So, if you want to allow your VPN subnet to only talk with something specific, you would build an ACL such as:

access-list VPN-Filter extended permit tcp 192.168.100.0 255.255.255.0 host 192.168.200.200 eq 3389
access-list VPN-Filter extended deny ip any any

You then apply it to the group-policy that your tunnel-group is set to use. Be careful, though, because unless you set your tunnel-group to use a specific group-policy, it will use the default group-policy, and applying a VPN-filter to that means it will affect all of your tunnels that also use the default policy.

To apply it to a group-policy, you would have something like:

group-policy VPN-Policy internal
group-policy VPN-Policy attributes
 vpn-filter value VPN-Filter

Assuming your tunnel-group IS using the default group-policy, to apply the customized group-policy to your tunnel-group, you would have something like:

tunnel-group WebVPN-Tunnel-Group general-attributes
 default-group-policy VPN-Policy

So you know, anything not defined in a separate group-policy such as what I have above will then fall back to the default policy. For example, if this custom group-policy doesn’t define DNS servers to use but the default policy does, the ones listed in the default policy will be used. If you have DNS servers set in both, the ones in the custom policy will be used (they override the default policy for that specific line item).

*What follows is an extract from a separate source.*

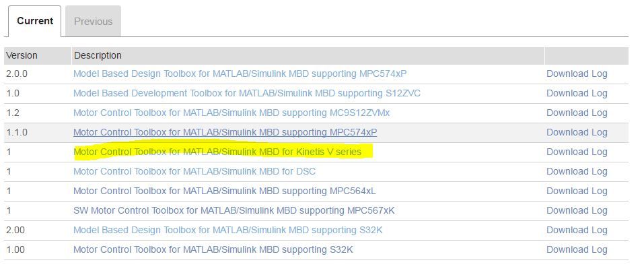Click Download Log for Kinetis V series row
Screen dimensions: 644x275
577,152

Edit: It was my mistake for forgetting on this (and your follow-up question here) that clientless VPN doesn't use vpn-filters like client VPN does, and you have to use a WebType ACL to filter traffic based on either URL or TCP-based destinations.

You can still keep the existing VPN-filter in place in case you want the same filtering on a client as well, but it can't be the same ACL since they're different types, meaning you will have 2 ACLs to maintain if you want to make modifications later. Another caveat is that WebType ACLs can't use objects or object-groups - they need to be literal.

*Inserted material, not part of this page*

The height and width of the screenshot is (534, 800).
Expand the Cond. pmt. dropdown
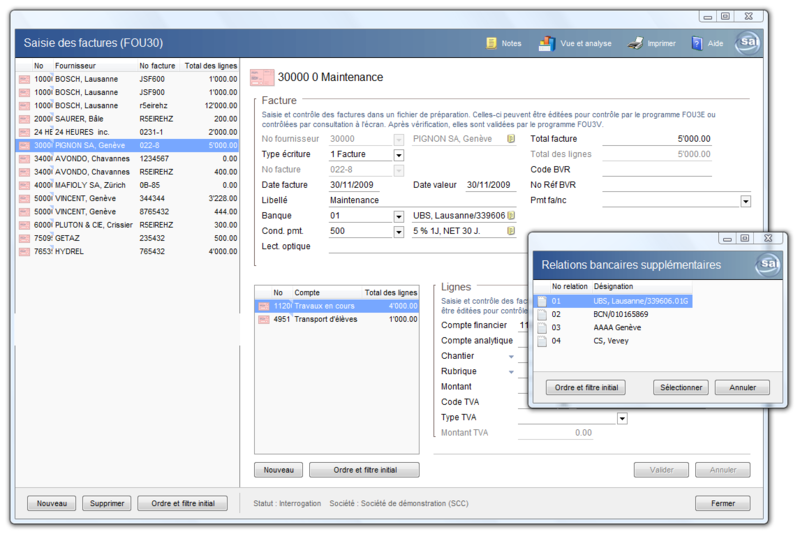click(x=399, y=231)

To create a WebType ACL, you can add the following to your policy:

access-list CLIENT-VPN-LIST-WebType webtype permit tcp host 192.168.50.2 eq 3389
access-list CLIENT-VPN-LIST-WebType webtype deny tcp any
access-list CLIENT-VPN-LIST-WebType webtype deny url any

And then to add it to your existing group-policy, you can type:

group-policy CLIENT-VPN-POLICY attributes
 webvpn
  filter value CLIENT-VPN-LIST-WebType

You will need to log out of the VPN portal and back in for it to take effect.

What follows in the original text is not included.